Emu Video uses diffusion models and is initialized using a state-of-the-art text-to-image model pre-trained on large datasets of image-text pairs. The model architecture uses a U-Net with an embedded CLIP text encoder and adds 1D temporal convolutions and attention layers after each spatial component to model time dependencies. In human evaluations, Emu Video outperformed prior state-of-the-art methods for text-to-video generation, producing higher visual quality results with finer details, better motion smoothness, fewer artifacts, and greater temporal consistency across frames.
Key takeaways:
- Researchers from Meta have introduced a new text-to-video generation approach called Emu Video, which they claim sets a new standard in the field. The approach involves generating a high-quality image based on the text prompt, and then generating a video based on both the image and the original text prompt.
- Emu Video uses diffusion models and is initialized using a state-of-the-art text-to-image model pre-trained on large datasets of image-text pairs.
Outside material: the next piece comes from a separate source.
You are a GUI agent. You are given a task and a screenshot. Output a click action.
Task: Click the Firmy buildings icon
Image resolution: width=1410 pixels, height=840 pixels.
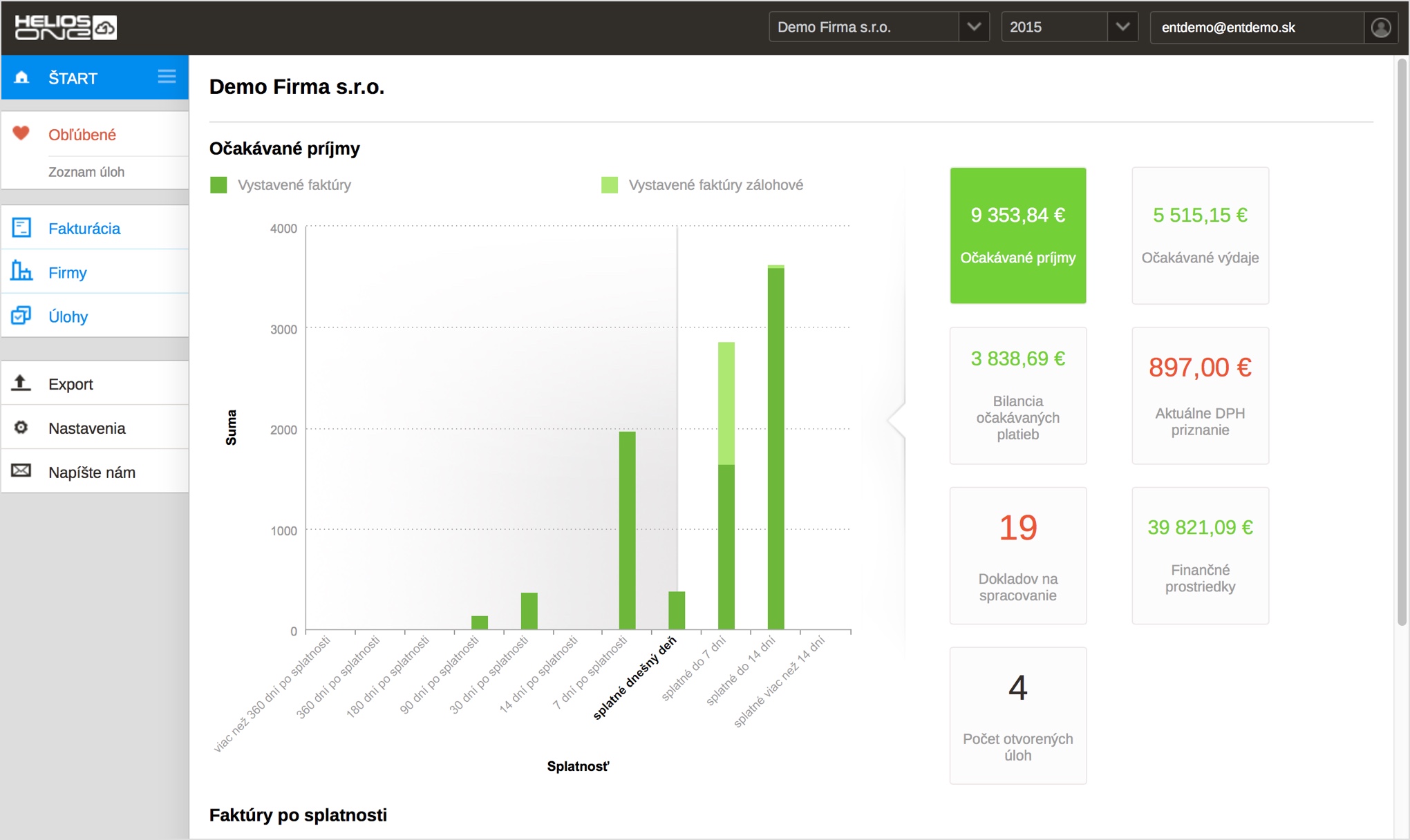pyautogui.click(x=21, y=271)
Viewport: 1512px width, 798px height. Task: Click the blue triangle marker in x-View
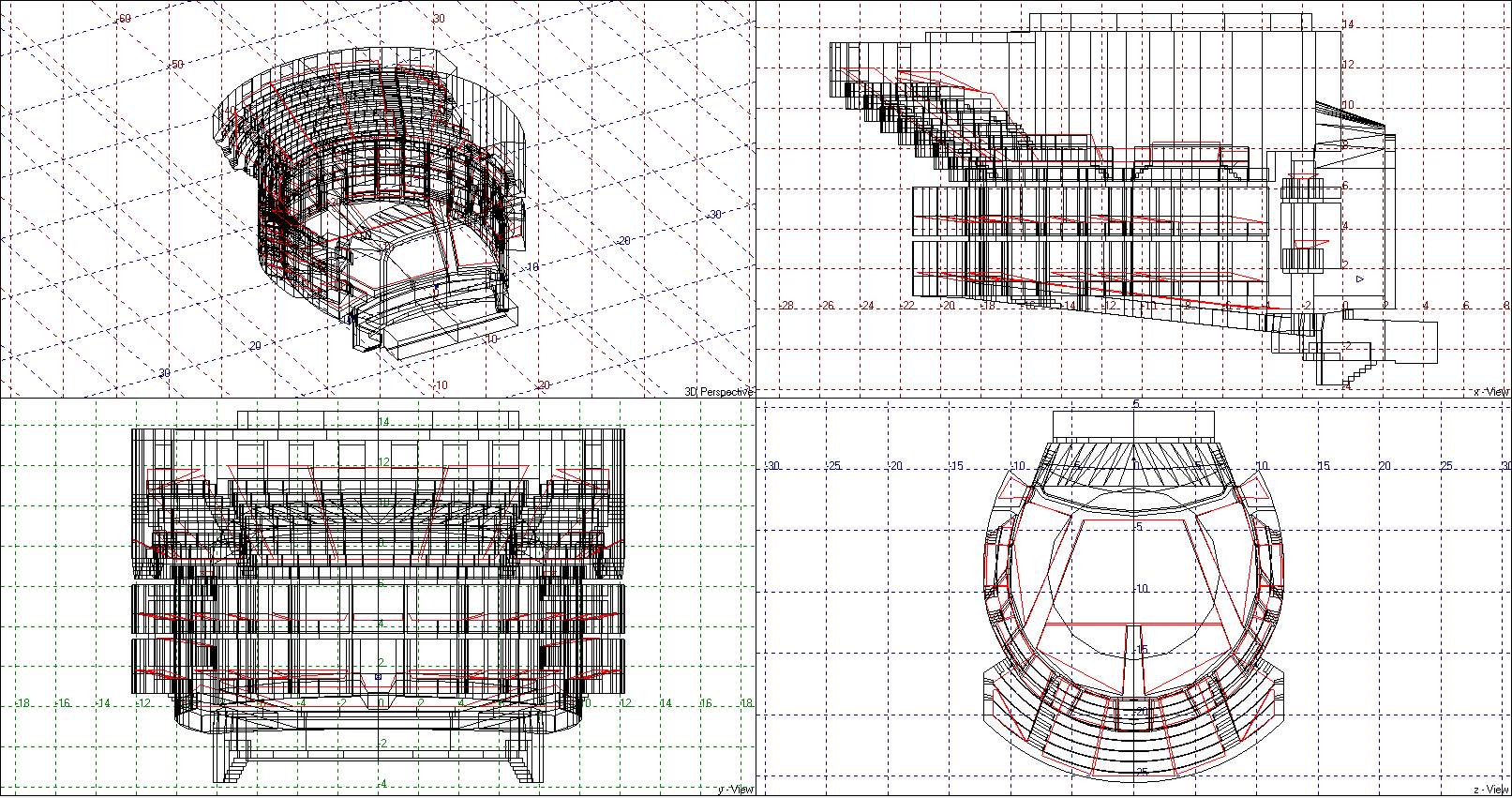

The video generation model is trained using a two-step generation process that mimics the factorization idea.
- Two key innovations in Emu Video's training scheme enable directly generating high-resolution 512px videos: Zero Terminal SNR Noise Schedule, which improves video stability, and Multi-Stage Training, which leads to better final results.
- In human evaluations, Emu Video substantially outperforms prior state-of-the-art methods for text-to-video generation, including recent publications and commercial solutions. The generated videos better reflect the semantic content of the text prompts in both the spatial layout and temporal dynamics.